**Problem description:** Every single entry needs to appear again exactly as given.

Segment Open

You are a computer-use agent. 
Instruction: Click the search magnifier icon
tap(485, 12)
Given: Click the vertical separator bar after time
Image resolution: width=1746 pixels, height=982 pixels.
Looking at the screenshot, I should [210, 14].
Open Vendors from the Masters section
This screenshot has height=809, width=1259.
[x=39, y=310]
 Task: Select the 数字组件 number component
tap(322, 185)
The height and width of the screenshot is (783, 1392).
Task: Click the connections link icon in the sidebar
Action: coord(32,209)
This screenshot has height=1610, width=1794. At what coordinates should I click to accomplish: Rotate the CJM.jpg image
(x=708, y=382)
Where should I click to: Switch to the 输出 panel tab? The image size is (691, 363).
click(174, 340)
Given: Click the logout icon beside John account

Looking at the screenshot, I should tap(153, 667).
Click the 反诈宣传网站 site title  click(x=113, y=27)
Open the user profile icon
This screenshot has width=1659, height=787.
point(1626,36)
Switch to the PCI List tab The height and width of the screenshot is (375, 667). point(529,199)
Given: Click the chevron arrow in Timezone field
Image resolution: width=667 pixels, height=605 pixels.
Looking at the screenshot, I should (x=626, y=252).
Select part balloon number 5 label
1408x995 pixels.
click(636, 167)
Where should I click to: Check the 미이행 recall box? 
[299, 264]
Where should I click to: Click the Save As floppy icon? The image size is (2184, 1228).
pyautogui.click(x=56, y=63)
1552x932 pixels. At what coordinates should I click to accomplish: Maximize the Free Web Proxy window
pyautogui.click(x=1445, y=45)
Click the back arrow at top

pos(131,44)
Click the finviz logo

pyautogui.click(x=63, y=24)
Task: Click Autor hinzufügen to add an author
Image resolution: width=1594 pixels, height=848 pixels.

Segment Closed

**Answer to the exercise:**
You are a computer-use agent. 
Instruction: Click the search magnifier icon
tap(485, 12)
Given: Click the vertical separator bar after time
Image resolution: width=1746 pixels, height=982 pixels.
Looking at the screenshot, I should [210, 14].
Open Vendors from the Masters section
This screenshot has height=809, width=1259.
[x=39, y=310]
 Task: Select the 数字组件 number component
tap(322, 185)
The height and width of the screenshot is (783, 1392).
Task: Click the connections link icon in the sidebar
Action: coord(32,209)
This screenshot has height=1610, width=1794. At what coordinates should I click to accomplish: Rotate the CJM.jpg image
(x=708, y=382)
Where should I click to: Switch to the 输出 panel tab? The image size is (691, 363).
click(174, 340)
Given: Click the logout icon beside John account

Looking at the screenshot, I should tap(153, 667).
Click the 反诈宣传网站 site title  click(x=113, y=27)
Open the user profile icon
This screenshot has width=1659, height=787.
point(1626,36)
Switch to the PCI List tab The height and width of the screenshot is (375, 667). point(529,199)
Given: Click the chevron arrow in Timezone field
Image resolution: width=667 pixels, height=605 pixels.
Looking at the screenshot, I should (x=626, y=252).
Select part balloon number 5 label
1408x995 pixels.
click(636, 167)
Where should I click to: Check the 미이행 recall box? 
[299, 264]
Where should I click to: Click the Save As floppy icon? The image size is (2184, 1228).
pyautogui.click(x=56, y=63)
1552x932 pixels. At what coordinates should I click to accomplish: Maximize the Free Web Proxy window
pyautogui.click(x=1445, y=45)
Click the back arrow at top

pos(131,44)
Click the finviz logo

pyautogui.click(x=63, y=24)
Task: Click Autor hinzufügen to add an author
Image resolution: width=1594 pixels, height=848 pixels.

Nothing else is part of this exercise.